Neha has never seen a grammar worksheet, a verb conjugation table or an explanation of how the pretérito  differs from the imperfecto.  She has never had her work corrected, and she has never “reflected on her learning,” or fiddled with a portfolio.  She probably can’t even tell you what a verb is and she has never heard the word “conjugate.”

This is first year Spanish.


So…it’s pretty obvious which method works better…for me, and for these students.  Your mileage may vary.

Now let me also be clear here:  I was a pretty bad communicative teacher.  I didn’t get good results (well, I couldn’t get my kids to have awesome results).  There were– and are– loads of people better than me in that tradition.  So I am pretty sure that any number of people could have gotten better results.  I’m also at best a slowly-improving T.P.R.S. practitioner, and there are loads of people who get better results than me.

This however is also my post’s silver lining:  if I was a bad “communicative” teacher and I’m a marginal (but improving) T.P.R.S. practitioner, my kids are getting more out of the class with T.P.R.S.

At bottom, I don’t attribute Neha’s success to me being smart or a good teacher, or to how funny I am– err, try to be– etc.  Neha and her classmates’ success ultimately stems from T.P.R.S., Movietalk, etc, allowing us to remain comprehensibly in the target language for huuuuuge amounts of time.


    1. You will if you shelter vocab, deliver good C.I., and figure out what worked/didn’t and adjust instruction accordingly. I am *far* from really good and it’s taken me TIME and PRACTICE to get these results.

      TPRS is not easy. It takes three or so years to get the basics down. But even beginner TPRS beats the textbook and it’s waaaay more fun.

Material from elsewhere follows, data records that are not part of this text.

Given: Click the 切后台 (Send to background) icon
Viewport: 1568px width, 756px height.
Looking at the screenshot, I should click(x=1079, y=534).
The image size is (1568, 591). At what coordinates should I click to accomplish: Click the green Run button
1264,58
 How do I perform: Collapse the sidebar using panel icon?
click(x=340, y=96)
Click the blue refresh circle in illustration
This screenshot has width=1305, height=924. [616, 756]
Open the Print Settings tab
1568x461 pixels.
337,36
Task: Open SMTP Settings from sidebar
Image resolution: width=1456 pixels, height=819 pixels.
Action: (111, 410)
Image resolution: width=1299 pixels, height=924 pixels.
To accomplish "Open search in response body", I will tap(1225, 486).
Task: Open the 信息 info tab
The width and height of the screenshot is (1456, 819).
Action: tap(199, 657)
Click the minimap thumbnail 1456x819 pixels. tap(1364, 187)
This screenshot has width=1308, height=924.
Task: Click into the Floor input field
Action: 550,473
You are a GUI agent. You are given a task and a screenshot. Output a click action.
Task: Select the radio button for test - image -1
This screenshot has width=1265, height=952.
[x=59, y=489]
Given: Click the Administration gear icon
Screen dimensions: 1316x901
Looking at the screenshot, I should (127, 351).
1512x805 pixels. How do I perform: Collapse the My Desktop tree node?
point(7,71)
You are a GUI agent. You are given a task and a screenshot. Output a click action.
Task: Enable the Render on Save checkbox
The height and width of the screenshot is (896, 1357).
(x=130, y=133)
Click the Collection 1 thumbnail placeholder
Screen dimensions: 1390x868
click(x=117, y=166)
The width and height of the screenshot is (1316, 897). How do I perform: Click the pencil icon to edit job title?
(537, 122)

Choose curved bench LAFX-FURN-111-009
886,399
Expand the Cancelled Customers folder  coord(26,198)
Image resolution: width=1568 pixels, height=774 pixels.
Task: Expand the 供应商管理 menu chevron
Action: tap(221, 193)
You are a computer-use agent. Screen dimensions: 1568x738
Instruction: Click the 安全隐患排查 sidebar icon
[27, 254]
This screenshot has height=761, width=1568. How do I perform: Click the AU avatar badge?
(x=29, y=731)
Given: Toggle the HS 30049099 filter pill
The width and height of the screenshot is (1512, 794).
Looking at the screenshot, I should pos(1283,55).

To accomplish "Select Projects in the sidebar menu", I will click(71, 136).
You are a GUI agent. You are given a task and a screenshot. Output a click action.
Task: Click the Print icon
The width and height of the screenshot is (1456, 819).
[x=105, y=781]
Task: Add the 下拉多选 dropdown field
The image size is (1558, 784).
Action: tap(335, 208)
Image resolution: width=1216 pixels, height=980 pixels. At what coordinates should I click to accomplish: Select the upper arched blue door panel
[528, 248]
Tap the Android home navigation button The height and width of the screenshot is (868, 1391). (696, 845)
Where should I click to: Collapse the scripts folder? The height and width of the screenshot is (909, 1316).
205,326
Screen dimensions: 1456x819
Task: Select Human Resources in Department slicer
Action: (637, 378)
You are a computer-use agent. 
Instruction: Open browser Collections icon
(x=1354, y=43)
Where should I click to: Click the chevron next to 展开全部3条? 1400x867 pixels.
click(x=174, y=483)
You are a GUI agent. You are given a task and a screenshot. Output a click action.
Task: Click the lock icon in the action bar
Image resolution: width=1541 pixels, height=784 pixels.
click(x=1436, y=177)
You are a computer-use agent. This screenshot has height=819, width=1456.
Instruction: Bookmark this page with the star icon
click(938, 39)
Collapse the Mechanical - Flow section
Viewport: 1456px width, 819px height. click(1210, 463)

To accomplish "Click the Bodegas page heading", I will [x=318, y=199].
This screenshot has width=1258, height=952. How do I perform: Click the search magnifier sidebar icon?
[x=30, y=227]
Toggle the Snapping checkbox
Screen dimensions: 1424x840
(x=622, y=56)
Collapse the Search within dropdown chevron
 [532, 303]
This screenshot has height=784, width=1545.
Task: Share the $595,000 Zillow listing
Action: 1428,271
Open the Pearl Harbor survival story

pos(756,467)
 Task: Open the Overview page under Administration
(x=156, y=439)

Keep at it! 👍👍👍

    2. How long have you been doing TPRS/CI? Hang in there– I didn’t get results like these until my 3rd year. The keys to success (in my experience) were to very strictly limit vocab and output (less PQA, IMHO, is more) and to focus on stories (and Movietalk).

      It takes time to learn this, learn to slow down, chill out, etc etc…and remember: I am probably the dumbest guy in the room, and I was certainly a terrible Spanish teacher pre-T.P.R.S. I always say, if *I* can do it, ANYONE CAN DO IT! 🙂

      1. Ok thanks but while they are addressing during a relaxed write do you take that stuff down to see exactly what they know?

      2. They can see the Q&A sheet and the colours. But literally only 1% of what they write will be from that, and a number of them interestingly enough chose to do their own thing (and make mistakes) rather than looking at the PQA sheet.

        I have noticed that, basically, when kids are “in the moment” and writing Monitor free, outside “help” doesn’t interest them and doesn’t really work for them.